Today is the 1,000th day of our travels in the Sphinx.
We will be returning to our house in Maryland tomorrow to celebrate our great granddaughter’s 1st birthday.
We have pulled the Sphinx: 38,242.8 miles
We have travelled another 40,000 miles sightseeing in the truck.
The daily cost of our adventure is $99.14. That includes campground fees, diesel, food, propane, restaurants, attraction fees, mobile phones and internet. It does not include all the trinkets and souvenirs Barbara buys.
This is my 561st blog post of our adventures
Technical Stuff: Llama Farm, Tennessee to New Market, Va: 307.7 miles
Dinwiddie County, Virginia, was formed May 1, 1752. The county is named for Robert Dinwiddie, born on October 2, 1692 in Glasgow, Scotland. He was a British colonial administrator who served as lieutenant governor of colonial Virginia from 1751 to 1758. Dinwiddie County has more Civil War battlefields than any other county in Virginia. We are spending the night here. No sightseeing, just getting ready to return to Maryland tomorrow.

■ Brief 1
Copy the lines of the listing below exactly, from the line that contains "The height and width of the screenshot is (768, 1344)." through the line that contains "pyautogui.click(x=53, y=545)", inclusive.

■ Records for this task
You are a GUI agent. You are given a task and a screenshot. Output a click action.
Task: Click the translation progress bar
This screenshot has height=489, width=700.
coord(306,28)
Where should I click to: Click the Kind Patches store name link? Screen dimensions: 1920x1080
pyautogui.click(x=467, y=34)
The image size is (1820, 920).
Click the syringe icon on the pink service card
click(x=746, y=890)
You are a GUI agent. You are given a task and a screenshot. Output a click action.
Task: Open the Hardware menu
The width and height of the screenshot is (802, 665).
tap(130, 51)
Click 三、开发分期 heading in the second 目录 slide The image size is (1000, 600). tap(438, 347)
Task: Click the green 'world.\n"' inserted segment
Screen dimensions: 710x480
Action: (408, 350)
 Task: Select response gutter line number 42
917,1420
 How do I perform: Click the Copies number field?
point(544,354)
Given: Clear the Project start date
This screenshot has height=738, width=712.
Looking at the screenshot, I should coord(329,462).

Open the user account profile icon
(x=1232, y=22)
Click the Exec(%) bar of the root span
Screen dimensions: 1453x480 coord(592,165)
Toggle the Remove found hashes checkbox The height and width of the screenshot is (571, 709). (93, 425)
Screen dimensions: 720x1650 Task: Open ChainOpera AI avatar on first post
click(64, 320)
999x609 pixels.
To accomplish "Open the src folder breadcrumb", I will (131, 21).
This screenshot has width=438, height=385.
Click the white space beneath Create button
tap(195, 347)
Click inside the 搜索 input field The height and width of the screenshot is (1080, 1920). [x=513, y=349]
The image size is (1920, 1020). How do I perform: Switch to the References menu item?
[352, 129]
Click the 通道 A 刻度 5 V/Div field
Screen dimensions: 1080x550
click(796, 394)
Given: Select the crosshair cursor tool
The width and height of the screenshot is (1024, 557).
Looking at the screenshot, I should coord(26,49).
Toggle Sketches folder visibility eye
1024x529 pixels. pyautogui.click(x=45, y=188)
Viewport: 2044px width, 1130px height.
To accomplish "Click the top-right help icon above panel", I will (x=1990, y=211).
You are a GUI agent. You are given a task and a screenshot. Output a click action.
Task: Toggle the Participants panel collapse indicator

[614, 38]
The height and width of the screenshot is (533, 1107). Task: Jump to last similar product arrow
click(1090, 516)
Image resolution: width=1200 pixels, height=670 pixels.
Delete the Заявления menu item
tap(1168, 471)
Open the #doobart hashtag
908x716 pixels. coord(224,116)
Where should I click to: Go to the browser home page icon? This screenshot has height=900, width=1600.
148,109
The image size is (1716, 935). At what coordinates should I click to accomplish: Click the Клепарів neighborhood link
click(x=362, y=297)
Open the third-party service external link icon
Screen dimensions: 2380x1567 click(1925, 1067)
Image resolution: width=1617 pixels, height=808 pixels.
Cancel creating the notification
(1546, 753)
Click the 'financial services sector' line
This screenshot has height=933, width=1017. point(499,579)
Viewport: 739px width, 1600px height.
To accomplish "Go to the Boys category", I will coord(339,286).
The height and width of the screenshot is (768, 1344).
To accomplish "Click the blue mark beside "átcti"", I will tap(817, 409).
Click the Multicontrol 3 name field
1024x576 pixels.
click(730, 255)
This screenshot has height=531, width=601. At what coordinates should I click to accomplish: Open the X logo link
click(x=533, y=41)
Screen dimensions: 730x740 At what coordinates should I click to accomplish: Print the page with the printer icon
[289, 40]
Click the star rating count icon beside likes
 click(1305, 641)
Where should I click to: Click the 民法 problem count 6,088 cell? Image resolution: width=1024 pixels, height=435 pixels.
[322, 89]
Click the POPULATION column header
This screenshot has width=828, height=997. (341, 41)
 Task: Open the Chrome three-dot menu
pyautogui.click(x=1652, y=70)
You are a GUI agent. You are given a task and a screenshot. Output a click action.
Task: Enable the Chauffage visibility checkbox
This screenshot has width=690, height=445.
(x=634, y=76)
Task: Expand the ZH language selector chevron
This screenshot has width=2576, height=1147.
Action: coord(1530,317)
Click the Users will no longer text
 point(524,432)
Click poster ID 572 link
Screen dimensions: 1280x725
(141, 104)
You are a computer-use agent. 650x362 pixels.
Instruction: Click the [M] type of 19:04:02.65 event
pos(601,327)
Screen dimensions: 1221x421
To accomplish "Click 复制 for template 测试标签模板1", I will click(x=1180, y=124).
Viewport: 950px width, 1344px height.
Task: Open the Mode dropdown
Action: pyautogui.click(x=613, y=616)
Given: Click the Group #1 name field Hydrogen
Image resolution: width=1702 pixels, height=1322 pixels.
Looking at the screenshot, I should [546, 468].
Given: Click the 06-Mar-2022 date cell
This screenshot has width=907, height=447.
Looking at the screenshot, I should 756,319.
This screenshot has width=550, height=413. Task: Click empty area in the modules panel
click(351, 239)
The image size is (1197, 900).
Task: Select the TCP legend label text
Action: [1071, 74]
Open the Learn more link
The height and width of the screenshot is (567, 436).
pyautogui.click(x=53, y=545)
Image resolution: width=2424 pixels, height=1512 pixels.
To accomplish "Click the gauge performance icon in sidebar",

■ Brief 2
Repeat the passage from the travel blog post word for word, between "This is my 561st" and "to Maryland tomorrow.", inclusive.

■ Exercise output 1
The height and width of the screenshot is (768, 1344).
To accomplish "Click the blue mark beside "átcti"", I will tap(817, 409).
Click the Multicontrol 3 name field
1024x576 pixels.
click(730, 255)
This screenshot has height=531, width=601. At what coordinates should I click to accomplish: Open the X logo link
click(x=533, y=41)
Screen dimensions: 730x740 At what coordinates should I click to accomplish: Print the page with the printer icon
[289, 40]
Click the star rating count icon beside likes
 click(1305, 641)
Where should I click to: Click the 民法 problem count 6,088 cell? Image resolution: width=1024 pixels, height=435 pixels.
[322, 89]
Click the POPULATION column header
This screenshot has width=828, height=997. (341, 41)
 Task: Open the Chrome three-dot menu
pyautogui.click(x=1652, y=70)
You are a GUI agent. You are given a task and a screenshot. Output a click action.
Task: Enable the Chauffage visibility checkbox
This screenshot has width=690, height=445.
(x=634, y=76)
Task: Expand the ZH language selector chevron
This screenshot has width=2576, height=1147.
Action: coord(1530,317)
Click the Users will no longer text
 point(524,432)
Click poster ID 572 link
Screen dimensions: 1280x725
(141, 104)
You are a computer-use agent. 650x362 pixels.
Instruction: Click the [M] type of 19:04:02.65 event
pos(601,327)
Screen dimensions: 1221x421
To accomplish "Click 复制 for template 测试标签模板1", I will click(x=1180, y=124).
Viewport: 950px width, 1344px height.
Task: Open the Mode dropdown
Action: pyautogui.click(x=613, y=616)
Given: Click the Group #1 name field Hydrogen
Image resolution: width=1702 pixels, height=1322 pixels.
Looking at the screenshot, I should [546, 468].
Given: Click the 06-Mar-2022 date cell
This screenshot has width=907, height=447.
Looking at the screenshot, I should 756,319.
This screenshot has width=550, height=413. Task: Click empty area in the modules panel
click(351, 239)
The image size is (1197, 900).
Task: Select the TCP legend label text
Action: [1071, 74]
Open the Learn more link
The height and width of the screenshot is (567, 436).
pyautogui.click(x=53, y=545)

■ Exercise output 2
This is my 561st blog post of our adventures
Technical Stuff: Llama Farm, Tennessee to New Market, Va: 307.7 miles
Dinwiddie County, Virginia, was formed May 1, 1752. The county is named for Robert Dinwiddie, born on October 2, 1692 in Glasgow, Scotland. He was a British colonial administrator who served as lieutenant governor of colonial Virginia from 1751 to 1758. Dinwiddie County has more Civil War battlefields than any other county in Virginia. We are spending the night here. No sightseeing, just getting ready to return to Maryland tomorrow.